[Dataset entries]
★ ★ ★ ★ ★ ★ ★

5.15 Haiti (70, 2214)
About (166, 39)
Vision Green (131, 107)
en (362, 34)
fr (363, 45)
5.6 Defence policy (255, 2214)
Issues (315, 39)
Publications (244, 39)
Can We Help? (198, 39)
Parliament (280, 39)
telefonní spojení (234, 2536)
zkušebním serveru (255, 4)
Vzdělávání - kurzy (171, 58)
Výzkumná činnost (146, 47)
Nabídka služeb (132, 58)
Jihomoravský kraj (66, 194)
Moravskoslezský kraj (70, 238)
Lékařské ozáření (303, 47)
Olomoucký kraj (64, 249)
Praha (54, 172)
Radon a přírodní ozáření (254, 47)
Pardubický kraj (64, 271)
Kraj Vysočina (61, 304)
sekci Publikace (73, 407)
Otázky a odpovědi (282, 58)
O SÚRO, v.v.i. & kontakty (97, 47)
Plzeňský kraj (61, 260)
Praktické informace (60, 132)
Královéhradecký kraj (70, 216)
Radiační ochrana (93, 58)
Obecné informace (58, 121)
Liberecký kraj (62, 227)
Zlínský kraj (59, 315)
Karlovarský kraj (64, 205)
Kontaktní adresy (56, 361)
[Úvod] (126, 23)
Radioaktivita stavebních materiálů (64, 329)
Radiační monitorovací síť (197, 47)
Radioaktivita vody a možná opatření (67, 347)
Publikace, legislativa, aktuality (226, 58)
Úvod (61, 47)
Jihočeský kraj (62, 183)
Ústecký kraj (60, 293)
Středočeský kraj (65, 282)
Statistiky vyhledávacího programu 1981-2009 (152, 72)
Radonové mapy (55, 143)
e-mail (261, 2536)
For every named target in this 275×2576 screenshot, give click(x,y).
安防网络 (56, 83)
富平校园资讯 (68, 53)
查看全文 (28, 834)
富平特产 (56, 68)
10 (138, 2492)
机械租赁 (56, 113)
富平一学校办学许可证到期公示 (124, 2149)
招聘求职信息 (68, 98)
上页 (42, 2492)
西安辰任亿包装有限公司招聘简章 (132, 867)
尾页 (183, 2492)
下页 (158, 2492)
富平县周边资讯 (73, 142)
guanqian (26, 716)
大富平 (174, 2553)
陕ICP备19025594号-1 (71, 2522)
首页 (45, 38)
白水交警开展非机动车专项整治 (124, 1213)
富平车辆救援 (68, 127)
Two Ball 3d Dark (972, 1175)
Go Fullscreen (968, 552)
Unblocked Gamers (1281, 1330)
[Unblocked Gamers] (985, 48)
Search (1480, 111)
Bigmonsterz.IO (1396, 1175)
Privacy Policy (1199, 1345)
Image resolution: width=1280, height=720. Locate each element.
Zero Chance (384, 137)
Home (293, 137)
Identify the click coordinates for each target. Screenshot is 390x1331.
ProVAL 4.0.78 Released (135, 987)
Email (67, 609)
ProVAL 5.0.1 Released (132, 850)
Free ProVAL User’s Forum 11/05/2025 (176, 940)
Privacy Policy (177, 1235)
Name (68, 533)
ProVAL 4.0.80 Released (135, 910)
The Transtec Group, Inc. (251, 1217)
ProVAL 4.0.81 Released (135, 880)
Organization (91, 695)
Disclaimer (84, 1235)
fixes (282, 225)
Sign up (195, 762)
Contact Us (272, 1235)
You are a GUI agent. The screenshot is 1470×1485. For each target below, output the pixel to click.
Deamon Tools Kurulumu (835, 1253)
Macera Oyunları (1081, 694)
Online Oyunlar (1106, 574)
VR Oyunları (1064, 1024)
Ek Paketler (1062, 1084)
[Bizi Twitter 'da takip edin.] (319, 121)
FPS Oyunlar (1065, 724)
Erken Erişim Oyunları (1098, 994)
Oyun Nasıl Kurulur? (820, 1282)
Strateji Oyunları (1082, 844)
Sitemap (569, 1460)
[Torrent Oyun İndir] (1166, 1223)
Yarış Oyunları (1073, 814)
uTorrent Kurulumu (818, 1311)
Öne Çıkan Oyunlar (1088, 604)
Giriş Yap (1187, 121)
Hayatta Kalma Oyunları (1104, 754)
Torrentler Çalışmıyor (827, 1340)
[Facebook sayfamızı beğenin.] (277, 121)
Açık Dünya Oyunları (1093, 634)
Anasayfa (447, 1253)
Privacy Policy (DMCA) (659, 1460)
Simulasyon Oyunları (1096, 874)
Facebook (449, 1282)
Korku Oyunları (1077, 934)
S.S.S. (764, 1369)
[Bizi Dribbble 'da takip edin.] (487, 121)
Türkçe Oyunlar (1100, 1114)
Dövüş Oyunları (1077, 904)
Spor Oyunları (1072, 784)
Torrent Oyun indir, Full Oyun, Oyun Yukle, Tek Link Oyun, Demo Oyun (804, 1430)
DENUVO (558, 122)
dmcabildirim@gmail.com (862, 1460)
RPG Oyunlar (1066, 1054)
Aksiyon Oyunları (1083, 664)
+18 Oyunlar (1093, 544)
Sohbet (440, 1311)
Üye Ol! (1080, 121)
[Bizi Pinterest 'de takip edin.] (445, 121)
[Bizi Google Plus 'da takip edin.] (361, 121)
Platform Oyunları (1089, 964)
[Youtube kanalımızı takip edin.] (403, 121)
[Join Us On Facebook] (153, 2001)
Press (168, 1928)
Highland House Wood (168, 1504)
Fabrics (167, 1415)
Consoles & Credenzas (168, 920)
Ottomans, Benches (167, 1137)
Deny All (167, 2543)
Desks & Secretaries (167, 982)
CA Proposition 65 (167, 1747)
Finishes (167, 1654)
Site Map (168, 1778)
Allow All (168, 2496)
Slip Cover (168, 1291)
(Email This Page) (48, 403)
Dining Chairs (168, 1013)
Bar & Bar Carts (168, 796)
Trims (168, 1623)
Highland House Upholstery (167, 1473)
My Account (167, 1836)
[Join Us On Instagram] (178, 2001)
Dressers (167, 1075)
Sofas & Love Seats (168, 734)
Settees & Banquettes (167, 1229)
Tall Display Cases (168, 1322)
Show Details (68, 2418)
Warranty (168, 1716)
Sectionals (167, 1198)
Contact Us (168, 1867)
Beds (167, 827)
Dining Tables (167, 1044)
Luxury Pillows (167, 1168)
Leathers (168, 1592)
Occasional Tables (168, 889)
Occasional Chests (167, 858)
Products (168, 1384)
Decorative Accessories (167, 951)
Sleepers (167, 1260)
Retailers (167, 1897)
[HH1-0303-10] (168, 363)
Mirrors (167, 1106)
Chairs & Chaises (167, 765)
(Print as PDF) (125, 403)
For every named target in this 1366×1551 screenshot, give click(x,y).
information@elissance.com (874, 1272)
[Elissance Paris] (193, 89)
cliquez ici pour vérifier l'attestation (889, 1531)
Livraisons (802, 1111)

★ ★ ★ ★ ★ ★ ★

◆ **PROMPT**
Beginning with the line above that contains "VR Oyunları (1064, 1024)", copy each line exactly up to and including the line that contains "Ottomans, Benches (167, 1137)", and go no further.

◆ **ANSWER TO THIS EXERCISE**
VR Oyunları (1064, 1024)
Ek Paketler (1062, 1084)
[Bizi Twitter 'da takip edin.] (319, 121)
FPS Oyunlar (1065, 724)
Erken Erişim Oyunları (1098, 994)
Oyun Nasıl Kurulur? (820, 1282)
Strateji Oyunları (1082, 844)
Sitemap (569, 1460)
[Torrent Oyun İndir] (1166, 1223)
Yarış Oyunları (1073, 814)
uTorrent Kurulumu (818, 1311)
Öne Çıkan Oyunlar (1088, 604)
Giriş Yap (1187, 121)
Hayatta Kalma Oyunları (1104, 754)
Torrentler Çalışmıyor (827, 1340)
[Facebook sayfamızı beğenin.] (277, 121)
Açık Dünya Oyunları (1093, 634)
Anasayfa (447, 1253)
Privacy Policy (DMCA) (659, 1460)
Simulasyon Oyunları (1096, 874)
Facebook (449, 1282)
Korku Oyunları (1077, 934)
S.S.S. (764, 1369)
[Bizi Dribbble 'da takip edin.] (487, 121)
Türkçe Oyunlar (1100, 1114)
Dövüş Oyunları (1077, 904)
Spor Oyunları (1072, 784)
Torrent Oyun indir, Full Oyun, Oyun Yukle, Tek Link Oyun, Demo Oyun (804, 1430)
DENUVO (558, 122)
dmcabildirim@gmail.com (862, 1460)
RPG Oyunlar (1066, 1054)
Aksiyon Oyunları (1083, 664)
+18 Oyunlar (1093, 544)
Sohbet (440, 1311)
Üye Ol! (1080, 121)
[Bizi Pinterest 'de takip edin.] (445, 121)
[Bizi Google Plus 'da takip edin.] (361, 121)
Platform Oyunları (1089, 964)
[Youtube kanalımızı takip edin.] (403, 121)
[Join Us On Facebook] (153, 2001)
Press (168, 1928)
Highland House Wood (168, 1504)
Fabrics (167, 1415)
Consoles & Credenzas (168, 920)
Ottomans, Benches (167, 1137)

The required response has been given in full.